# Tire Pressure



## Lowridingmike (Jan 10, 2002)

Really don't know what everybody runs in their tires and was worried I may be doin too much! could you post what car, motor, juice (an idea of what it weighs), and rim/ tire size w/ how many p.s.i.

84 Coupe 155/80's 13x7s 4100 no juice 60-70 p.s.i. same thing 14x7 175/75 
93 fleetwood 155.80s 13x7's 350 2pumps 4 batts at very least 70 p.s.i.-80 same thing on 14x7's.

Now when I get my rims and tires done they NEVER go above 45 p.s.i. @ cool cars even if you ask but that low of tire pressure will have your big body eating the tire's shoulders and swaying everywhere in the highway, so I been doing round 70 p.s.i. since I was 16 or so never knowing any better if I shouldn't? I seen hoppers run 90+ p.s.i. with inner tubes? Am I doing too much with these tires? I know with cheap or old tires runnin em at 70+p.s.i. on the freeway can be cadistrophic, but is that soley b/c they were old/or cheap or there was way too much pressure to begine with? I've killed brand new "custom" brand 155/80s left and right but everything else holds up?
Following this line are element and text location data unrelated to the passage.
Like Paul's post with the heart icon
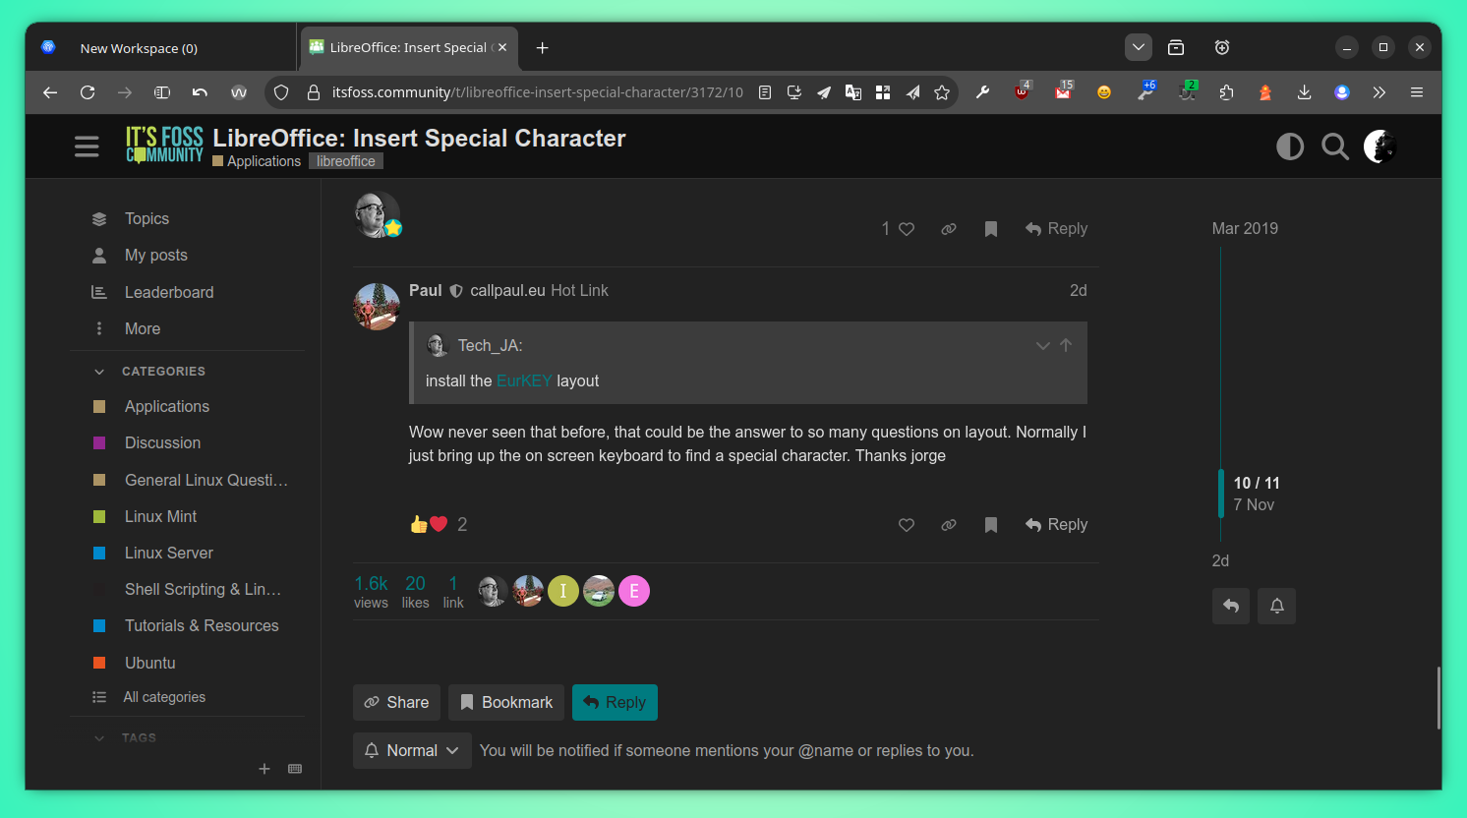This screenshot has width=1467, height=818. click(x=906, y=525)
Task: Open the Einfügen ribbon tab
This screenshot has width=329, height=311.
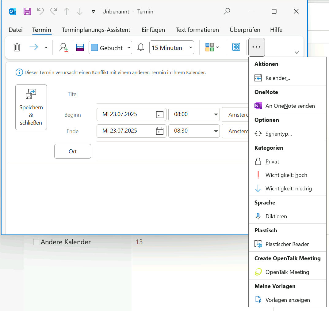Action: 153,30
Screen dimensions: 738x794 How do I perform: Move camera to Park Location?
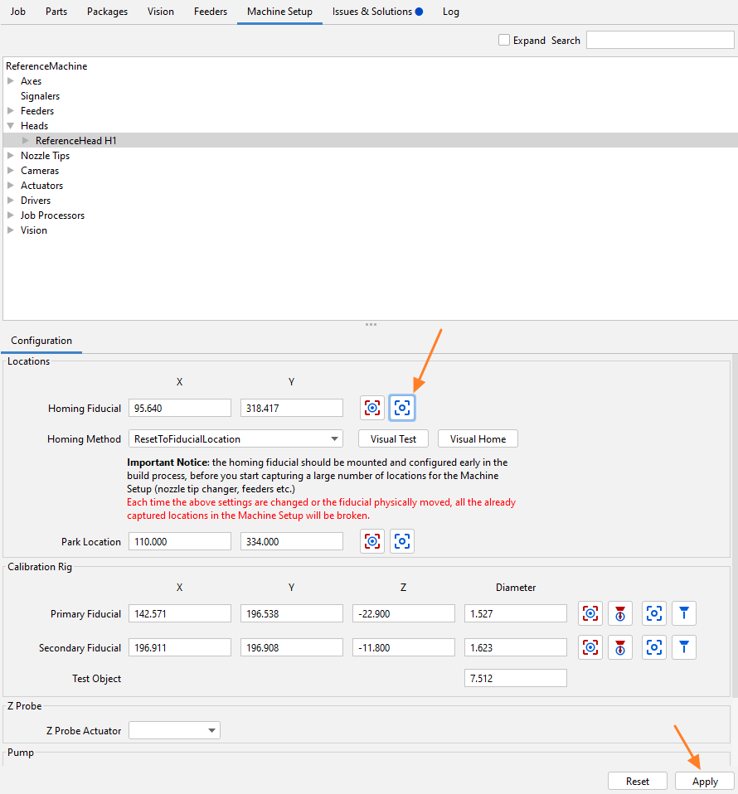(x=402, y=541)
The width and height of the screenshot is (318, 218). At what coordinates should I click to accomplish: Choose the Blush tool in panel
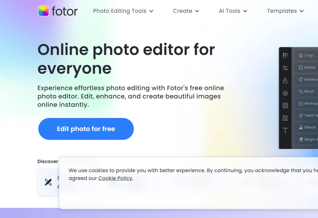point(306,91)
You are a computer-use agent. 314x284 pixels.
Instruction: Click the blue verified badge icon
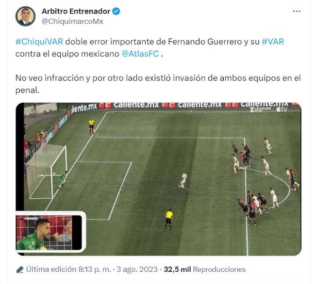pos(116,11)
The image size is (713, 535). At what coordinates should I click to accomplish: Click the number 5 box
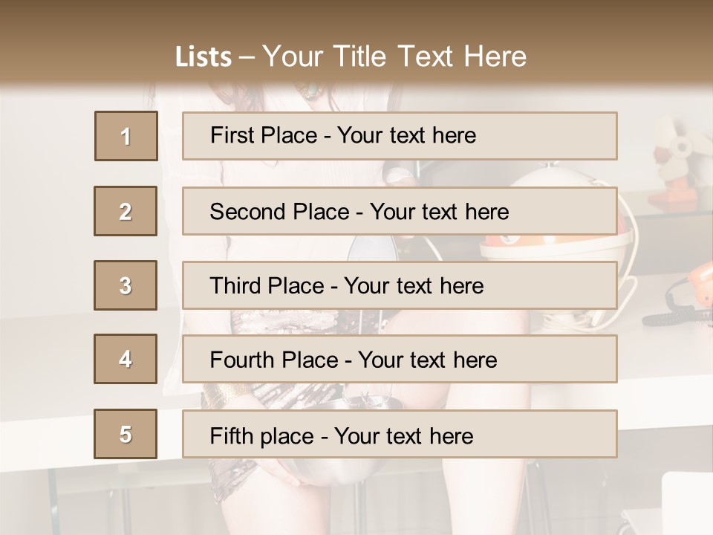pyautogui.click(x=126, y=434)
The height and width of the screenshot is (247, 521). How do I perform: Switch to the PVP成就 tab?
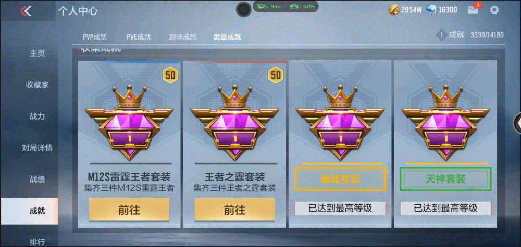click(95, 37)
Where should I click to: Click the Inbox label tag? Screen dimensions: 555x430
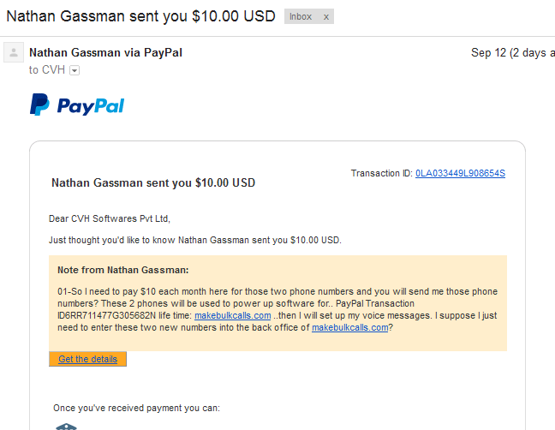301,16
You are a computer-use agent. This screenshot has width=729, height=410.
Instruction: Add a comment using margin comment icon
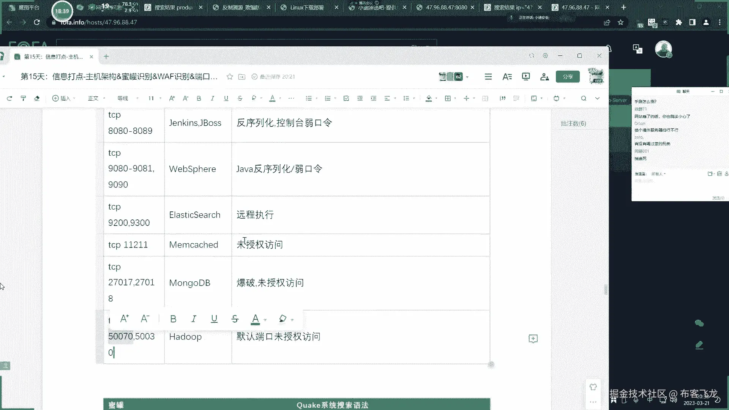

Since in reality we're all doing wrong overloading thise tires there really is no "wrong" answer I suppose so just seeing what erbody thinks and what's working for YOU!


----------



## Ragtop Ted (Sep 11, 2007)

http://www.layitlow.com/forums/24-wheels-tires/316262-tire-pressure.html


----------



## Ragtop Ted (Sep 11, 2007)

http://www.layitlow.com/forums/24-wheels-tires/303017-tire-pressures-my-big-body-caddy.html


----------



## Lowridingmike (Jan 10, 2002)

Thanks. Once again showing that if you use the search, my retarded self wouldn't have had to waste time starting a topic.:uh::twak:


----------